Data extract:

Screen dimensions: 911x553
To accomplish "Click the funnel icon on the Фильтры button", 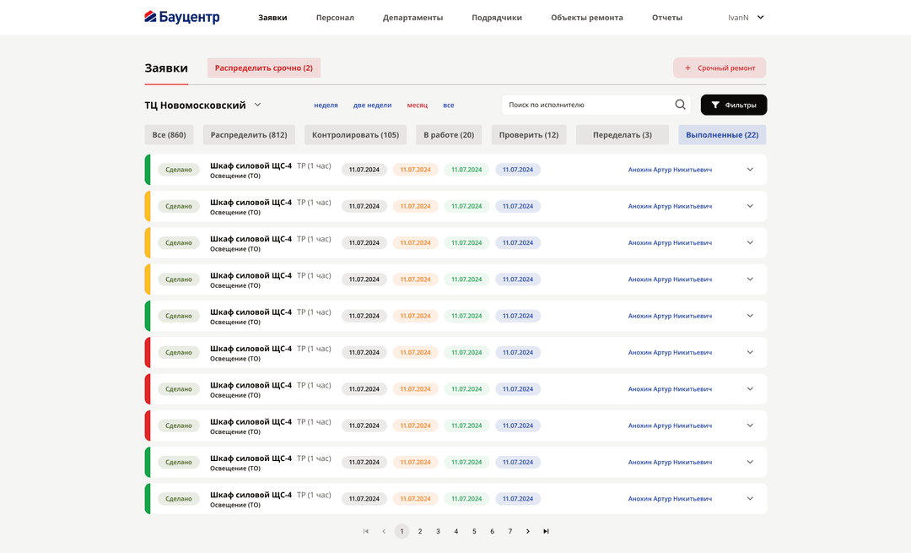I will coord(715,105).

...

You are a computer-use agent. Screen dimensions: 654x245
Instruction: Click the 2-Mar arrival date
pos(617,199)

Assignment: Your answer should be every line from the material above in which the word "dimensions" appears.

Solution to this task:
Screen dimensions: 911x553
You are a computer-use agent. Screen dimensions: 654x245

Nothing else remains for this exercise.